• _Activity_:
According to the passage below on IBS and gut physiology, what percentage of dietary starch escapes absorption in the small bowel in healthy volunteers?

** Document section follows **

The ileum of patients with IBS is excessively sensitive to the secretory effects of perfused bile acids (20). Ileal malabsorption of bile acids may induce cholerrheic enteropathy with diarrhea (21); in a systematic analysis of the literature, Wedlake et al. (22) estimated that bile acid malabsorption may account for about 30% of patients with unexplained functional diarrhea that has significant overlap with IBS-D. Short- or medium-chain fatty acids reach the right colon in patients with borderline absorptive capacity or rapid transit in the small bowel. In healthy volunteers, 2–20% of dietary starch escapes absorption in the small bowel (23), providing substrate for the generation of short-chain fatty acids by colonic bacteria. Short-chain fatty acids initiate high-amplitude–propagated contractions in the colon, propelling colonic content rapidly and, possibly, resulting in pain or diarrhea (24,25). The short-chain fatty acid receptor, GPR43, is expressed by enteroendocrine cells and mucosal mast cells in rat intestine (26). Short-chain fatty acids stimulate colonic transit via intraluminal 5-hydroxytryptamine release in rats; propionate-induced responses were not observed in mucosa-free preparations, suggesting that propionate acts on receptors in the mucosa, causing the release of 5-hydroxytryptamine from enterochromaffin cells (27,28). The FODMAP (Fermentable Oligo-, Di- and Mono-saccharides and Polyols) approach to management of functional gastrointestinal symptoms is geared to reducing stimulation of colonic contractility and secretion by restricting the production of short-chain fatty acids (29).

Fourth, what is the origin of the granins? The authors argue convincingly that it is not the neutrophils and suggest it might be the enteroendocrine cells or mast cells. Granins are produced by and secreted from mast cells. Although many papers document increased numbers of mast cells in mucosal biopsies from IBS patients, other studies do not confirm this (reviewed in ref. (30)).

** End of Document section **
** Given material follows **

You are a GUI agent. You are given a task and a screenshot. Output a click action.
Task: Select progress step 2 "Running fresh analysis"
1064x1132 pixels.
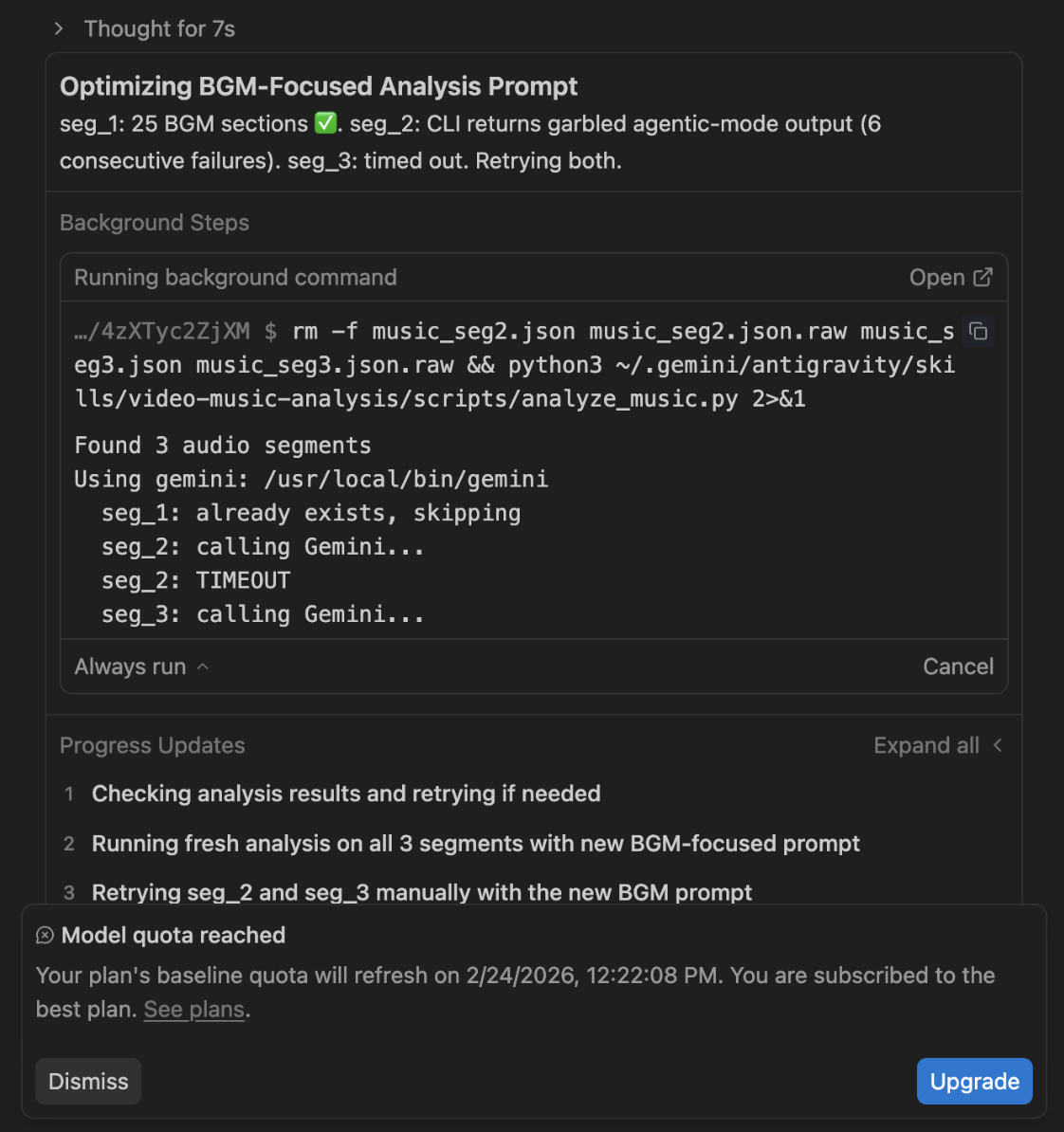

** End of Given material **

• _Answer_:
2–20%